# Kitchen labor cost



## pchef21 (May 16, 2008)

*I need help here with the average labor cost for a kitchen. Having been out of the states for a decade and working under different guidelines it amazes me at how much has changed......So here's the straight and skinny of the situation...*
*I am running a free standing restaurant that last year did $5.5 million in food revenue; average check of $20; 53 item menu (basic American fare); average rate of pay $11.65/hour (does not include salaried staff); open 7 days with only one menu (lunch and dinner).*
*I will appreciate any input you all have....thanks P:chef:*


----------



## psycho chef (Feb 1, 2007)

So the most important question is how many cooks? You say you average 15 grand a day in _food _sales. At $20 a head, that's 750 people! You would need 4 or 5 line stations, plus one or two prep guys, and the dish washers. You need at least 15 people to keep overtime to a minimum...so at 11.65.....like 8% of gross for hourly's and probably another 6% to 8% on the salaries(chef, sous chef etc.). Leaving you somewhere around 15%

Houston's, where I worked for five years did about the same numbers, but had almost 20% _kitchen _labor alone...Overtime is killer. Watch out for the milkers, they will push it up 5% easy.


----------



## even stephen (Oct 10, 2005)

I'd say 10%.....stewards included at about 3%...salary kitchen labor not included......
You should be able to run a little spreadsheet and and track labor for stewards and cooks on a daily basis....letting you control the cost as the week progresses.....of course the real answer is....what ever the owners or GM tells you.......one dollar at a time....thats how you control it.....what's the average hourly rate for your cooks...????....


----------



## chefstat (Jun 10, 2008)

i always share the burden with the owner / gm. i expect them to provide me with accurate sales forecasts on a weekly basis. then just calculate your schedule and work it till it is about .5% under budget. 

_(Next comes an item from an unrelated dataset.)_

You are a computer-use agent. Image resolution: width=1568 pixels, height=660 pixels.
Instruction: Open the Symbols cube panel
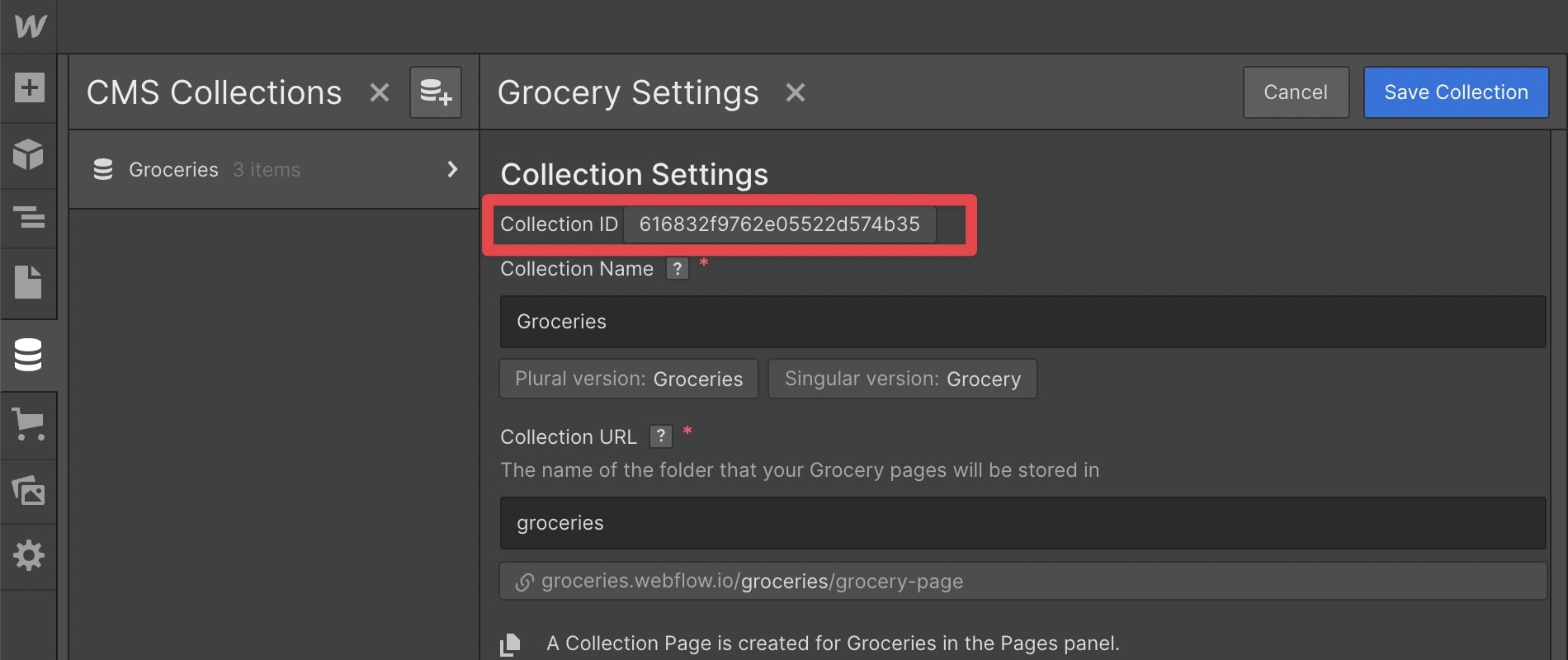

as far as what the budget should be that depends on the situation. fast service might be 8% (hourly) but fine dining might be 12-15%.

if you are not able to meet your goals one thing i always push is breaking down responsibilities. things like scrubbing the line. your line cooks will love you if you get someone else to do it, and you can probably save $4-8 an hour doing it.


----------



## ed buchanan (May 29, 2006)

One trick is dont worry to much about cutting back labor, but try and get as much production out of the labor hours that you do pay. Normally the higher your volume the lower your labor cost because the same amount of hands and time are serving more covers. Try not to overlap staff, new crew comes in old crew goes home. Start to clean up bfore closing dont wait till you close. Just sit down and look at overall picture, like peak times, slow times etc. good luck Chef ed


----------



## foodpump (Oct 10, 2005)

Ed's got it pretty much on the button.

While food cost is easier to manage, labour is always a cra*-shoot. Many Chefs that I know will never allow labour cost to be structured into their bonus system or salary--it's just too unstable.

May the wind be at your back, your owner on holidays in Hawaii, an the "U" word never, ever mentioned......


----------



## oldschool1982 (Jun 27, 2006)

Are you calculating off food sales or total sales? Are non alcoholic beverages (sodas, coffee, tea, juices and even the exotics like smoothies etc) counted? If there's a bar or lounge is that food also included in the end dollar figure? What about togo food. Some systems are set up to not count this. Believe me I worked for a pair of those type in the past. Killed me when they did food for their friends! This can make a big difference in what % you actually calculate. 

Most of the time I was held to food sales and it seems that you are too. It's been a long time since the costs were looked at on the whole but I'm sure there are those that still do. 

The replies you've received so far are good advice. Although there is a big discrepency between Psycho's 15% and Stephen's 10%. 

How labor intensive the menu is seems to be the rule of thumb to consider as well. As it's been mentioned, stations need to be filled, prep needs to be completed, dishes need to be washed and since you're doing 5.5K per year, you can't do it all by yourself. As much as some owners would like to believe different.:crazy:

For your dollar figure's you've provided I'd have to agree with Psycho that you should settle somewhere in the 15 to maybe 18% range. 

I'm not sure what type of speadsheet you use or the kitchen staff set up you have but if you'd like a copy of a theortical I have for an old place I once worked, PM me and I'll send you it. It's in excel and easy to use so....

Good luck.


----------